TWO HILLBILLIES IN THE WOODS WOULD RATHER FISH THAN KILL TEENAGERS



★★★★★ (A Must-See)

Director: Eli Craig

2011


As a car full of college students drives through forest roads to get to their campsite, something spooks them, distracts them from their weed and search for beer. A truck with two rough guys passes their car, and they look like they enjoy taxidermy, banjo music, and hunting humans. Even as the men go on their merry way, there’s a general freak-out because one of them gave the students what was obviously a murderous glance. Little do these “college kids” know (and they will forever be called “college kids” in this film) that Tucker and his best childhood buddy Dale are in the woods for a little fishing vacation away from it all. Do they have a chainsaw? Yes. A sickle? Of course. A wood chipper? It’s a must. All these items in the back of their pickup are so that they can fix up the dilapidated cabin Tucker just purchased. Or…are they for more nefarious purposes?


I promise these death tools will all be utilized. Tucker and Dale vs. Evil uses every part of the animal to make you laugh, cry, and feel joy in your heart. Tyler Labine plays Dale as a big sweetheart, a man who has always been a little less than his best friend Tucker (Alan Tudyk), the brains of an operation that isn’t up to code. These two drinking buddies bring heart to a story that should have had them chasing buxom blondes at a campsite with machetes. Here, everything is upside down and backwards, and the villains and heroes are not so transparent. Tucker and Dale vs Evil ‘s wonderful bromance and twist reminds me of one of my favorite books from childhood: Nighty-Nightmare by James Howe.



On the first night at Tucker’s new cabin (“A mansion!” they exclaim) the two go out to a lake to fish and drink beer. But the situation for these good ‘ol boys changes when they spy—actually, Tucker forces the gentlemanly Dale to spy—on hot college girl Allison (Katrina Bowden) as she swims in her underwear. When she notices them, she falls off a small cliff and hits her head. The men kindly take her home to patch her right up, but this, and everything they do with good intentions, winds up biting them in the end. The students Allison arrived with, a large group that gives us plenty of canon fodder, believe she’s been kidnapped to be raped and murdered, because what else would these two roughnecks do?

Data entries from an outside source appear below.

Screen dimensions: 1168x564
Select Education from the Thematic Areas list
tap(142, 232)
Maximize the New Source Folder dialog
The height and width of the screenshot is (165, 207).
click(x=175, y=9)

These kids have seen Deliverance. In their attempt to concoct a rescue plan, the fraternity brother in the friendzone (Chad, played by Jesse Moss) takes the lead but…the night before, he got handsy with the kidnap victim. Maybe she doesn’t really want him to save her.


In another movie, Allison would be the typical hot blonde, a young woman who waits for others to help, but here, she’s one of many backward stereotypes. Allison is brilliant, a psychology student, someone who takes stock of a situation before she tries to fix it. She’s a great entry into the scream queen database. As for Chad, he’s not the collegiate hero or doomed kill, but someone who sends his soldiers into a battle they know nothing about—one that doesn’t have the high stakes they think it does. The only constant Tucker and Dale vs Evil shares with other teen horror is that his pals are absolute idiots. These lemmings follow Chad’s lead to their deaths, much to the surprise of Tucker and Dale, who can only watch. All actors in the film, with large or small parts, have the time of their lives playing in the woods, and this gives us a reason to watch this movie over and over again. The blood spurts, the writing is brilliant, the love between Tucker and Dale is strong. Tucker and Dale vs Evil is a first cousin of Shaun of the Dead and Cabin in the Woods, a cheeky but intelligent parody of horror that has come long before it.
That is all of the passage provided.